Möbius Transformations and Circle Curvatures

Everyone who discusses Möbius transformations mentions that they map circles to circles, but it can be hard to find concrete equations describing exactly how a given circle is changed by a given Möbius transformation.

Image of a Möbius transformation from Möbius transformations revealed by Arnold & Rogness.

I recently had to derive a formula for the curvature of a circle after applying a certain Möbius transformation, and the resulting formula was surprisingly simple. Suppose we start with a circle centered at \(x \in \mathbb{R}^2\) with radius \(r > 0\). If we apply a Möbius transformation which fixes the unit circle and sends some point \(z\) inside the unit disk to the origin, then the circle's curvature becomes \[ \tilde r = \frac{1-\|z\|^2}{1 + 2\langle x, z \rangle + (\|x\|^2 - r^2)\|z\|^2}r. \]

In particular, I was interested in Möbius transformations fixing the unit circle. If we ignore rotations, which don't affect the curvature of circles anyway, such a Möbius transformations is determined entirely by the point \(z\) which is sent to zero: \[f_z(p) := \frac{p-z}{1-\bar zp}.\] (See e.g. the wikipedia article.) Note that the inverse of \(f_z\) is given by \(f_{-z}\), since \(f_z(f_{-z}(p)) = p\).

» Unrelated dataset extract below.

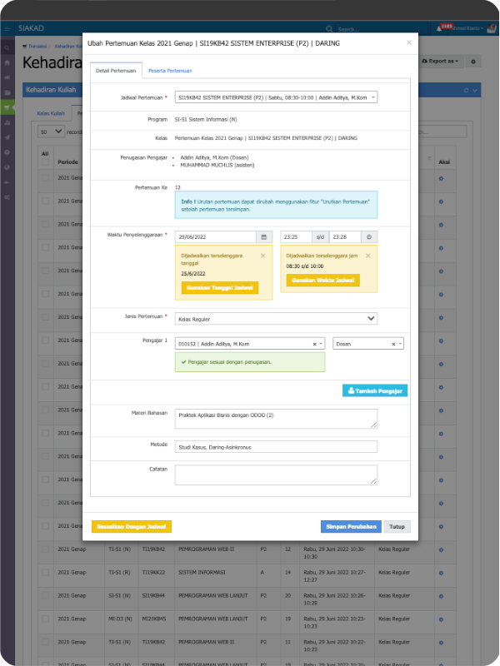The image size is (500, 666).
Task: Expand the Dosen role dropdown
Action: point(401,344)
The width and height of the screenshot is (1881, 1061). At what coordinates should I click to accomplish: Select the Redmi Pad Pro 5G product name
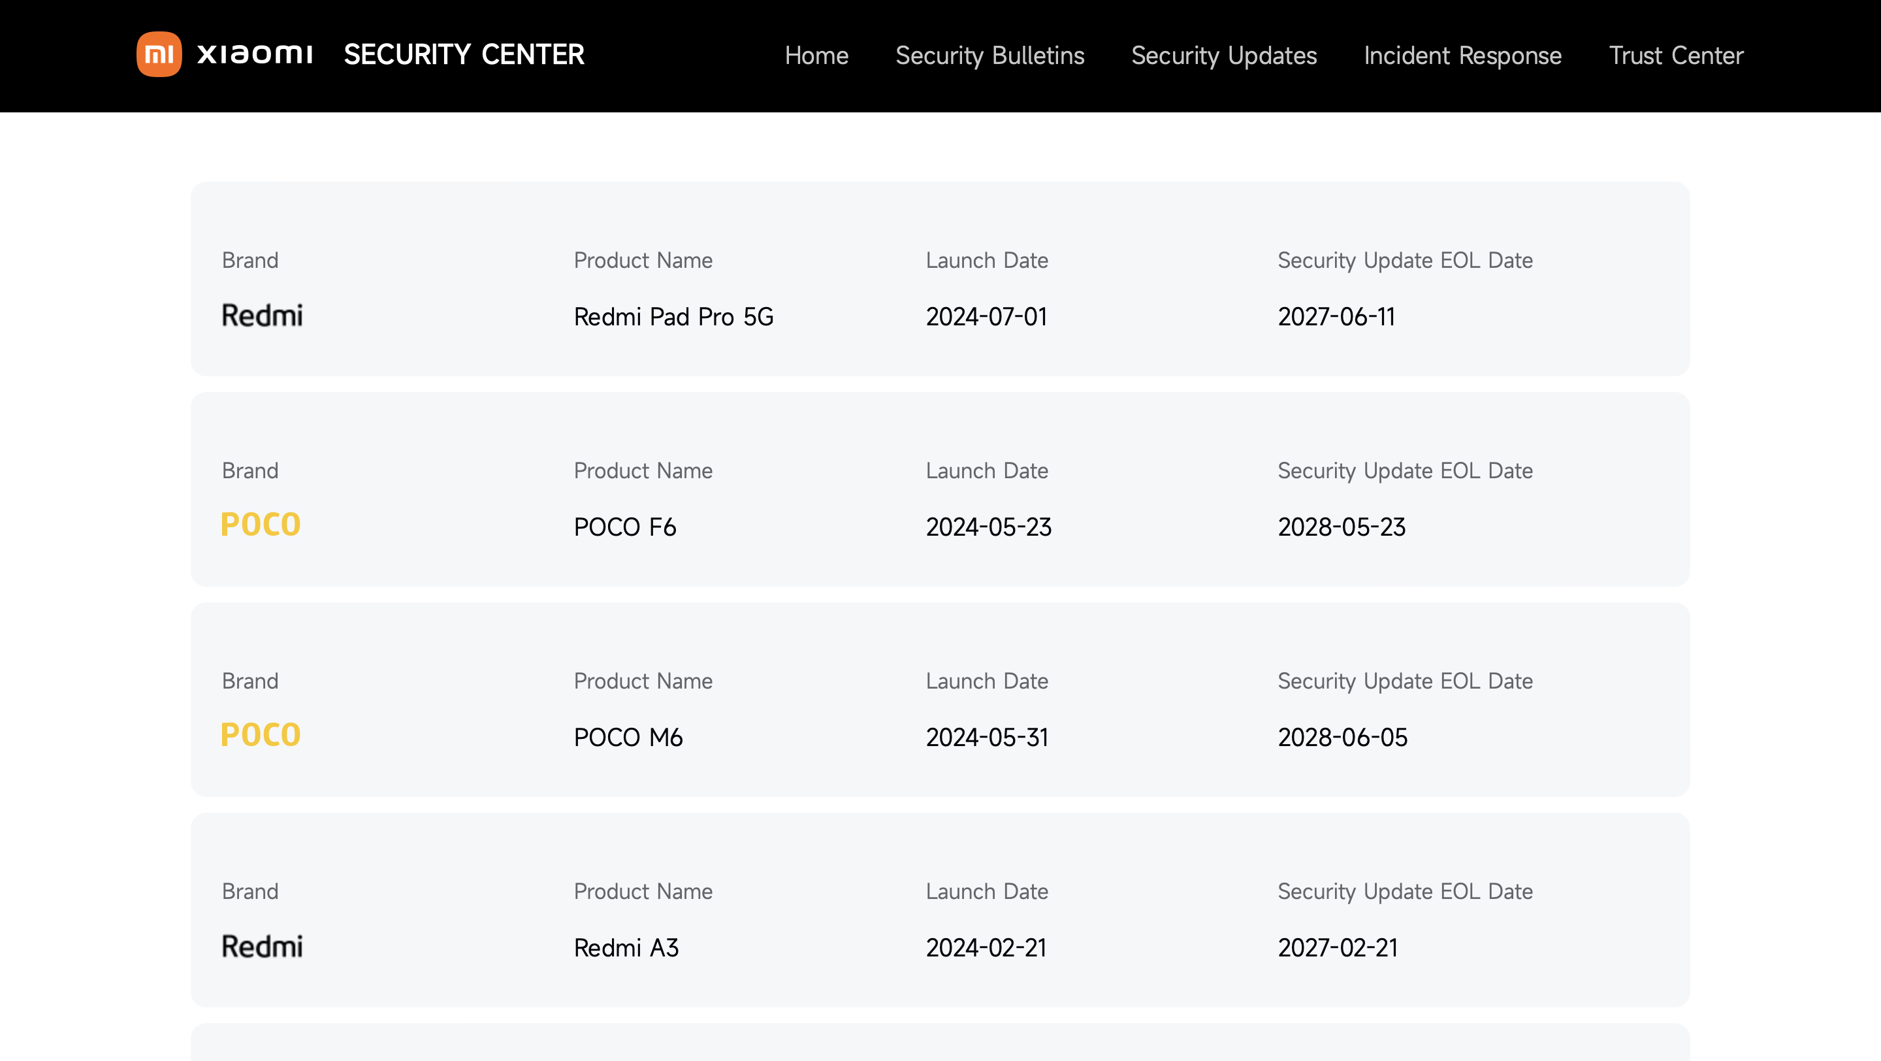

Suppose we start with a circle of radius \(r\) centered at a point \(x \in \mathbb{R}^2\). We can encode our circle as the zero level set of a quadratic form \[Q(p) := a \|p\|^2 - \langle b, p \rangle + c = 0,\] with coefficients \(a = 1\), \(b = 2x\), and \(c = \|x\|^2 - r^2\). We can recover the center from \(Q\) as \(x = \tfrac c {2a}\), and the radius as \(r = \tfrac 1 {2a} \sqrt{\|b\|^2 - 4 ac}\).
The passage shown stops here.